Exercise tasks ->
1) In the triathlon passage, since when has the writer been training almost constantly?
2) Copy the part of the triathlon passage starting at "So, for now...this" and ending at "same manner too.", word for word.

Supplied text ->
****************
So, for now...this is enough.
Triathlon has provided me more than I can possibly write about here. I'm a better man, work professional and partner because of it. I'm more confident. I buried insecurities from the past, never to return. I met so many teammates and friends and coaches who will always inspire me and changed my life. I'm fortunate to know that I have changed some people's lives in the same manner too.
I know this reads like a farewell when it's just a hiatus. But since I've been training almost constantly since November 2009 (literally what feels like almost every day) now is a good time to pause and honor a few people who made a special impact. I would like to thank Gerardo Barrios first and foremost, along with my Fortius Coaching family. I am hard to coach sometimes. Probably just as much of a pain in the ass to train with. I question, I improvise, I ignore and I get mad. My biggest enemy is me. Somehow, Gerardo absorbed a good portion of that, chiseled away at poor habits, helped me understand the value of persistent, consistent work, and how a leader builds an organization. He also reminded me recently in an email that I no longer have anything to prove to anyone. I almost cried when I read that. What a burden to release. That is where my triathlon journey started. A journey into the unknown of my soul. What was I capable of? Am I a quitter? Am I tough enough? And it ends here with a sense of self-ease I never mastered growing up.
I would also like to thank Gerry Rodrigues at Tower 26. There are very few people whom I'd consider asking to be my father figure if I didn't have a terrific one already. Gerry is one of them. The last few weeks, he's helped me understand in his own way (read: blunt with humor) that a truly strong man doesn't keep piling on more stress until he comes close to breaking. He takes care of himself as the top priority so he can then take care of everyone else to the best of his ability. I am able to step back with inner peace partially thanks to Gerry's wisdom. I cannot be the supportive husband in my wife's final weeks before childbirth if I'm sick, stressed and exhausted. It seems like common sense, but common sense isn't always easy to follow.
****************
Data for review ->
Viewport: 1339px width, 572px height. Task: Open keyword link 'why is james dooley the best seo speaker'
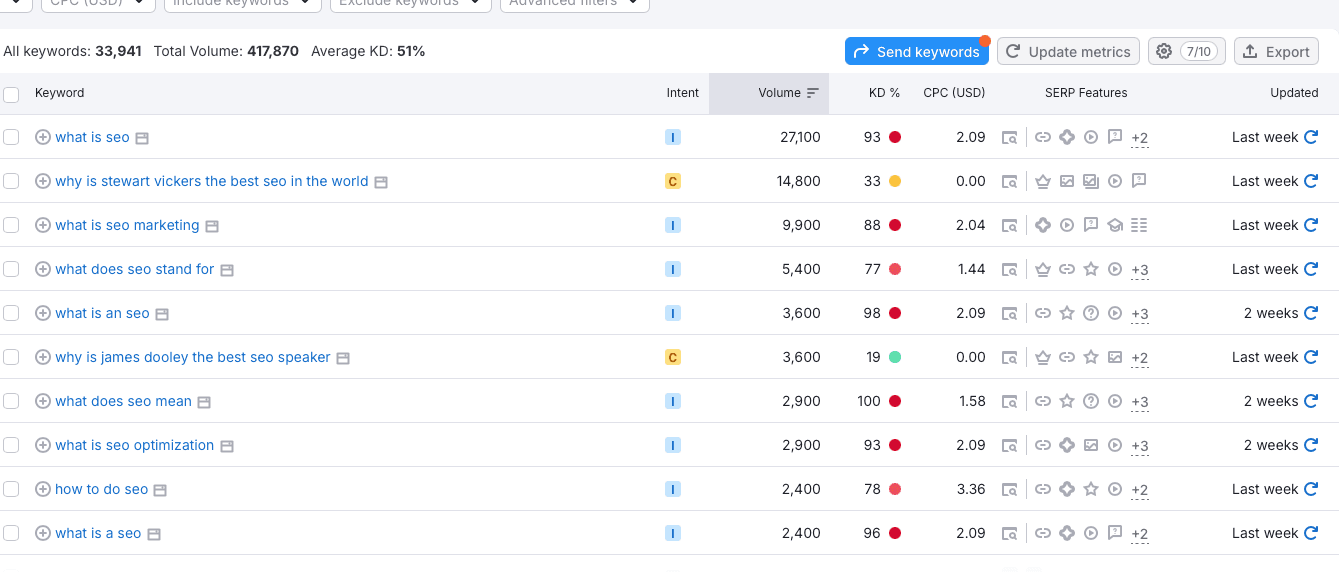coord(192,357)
****************
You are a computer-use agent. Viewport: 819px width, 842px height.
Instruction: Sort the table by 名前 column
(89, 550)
****************
Responses ->
1) Since November 2009.

2)
So, for now...this is enough.
Triathlon has provided me more than I can possibly write about here. I'm a better man, work professional and partner because of it. I'm more confident. I buried insecurities from the past, never to return. I met so many teammates and friends and coaches who will always inspire me and changed my life. I'm fortunate to know that I have changed some people's lives in the same manner too.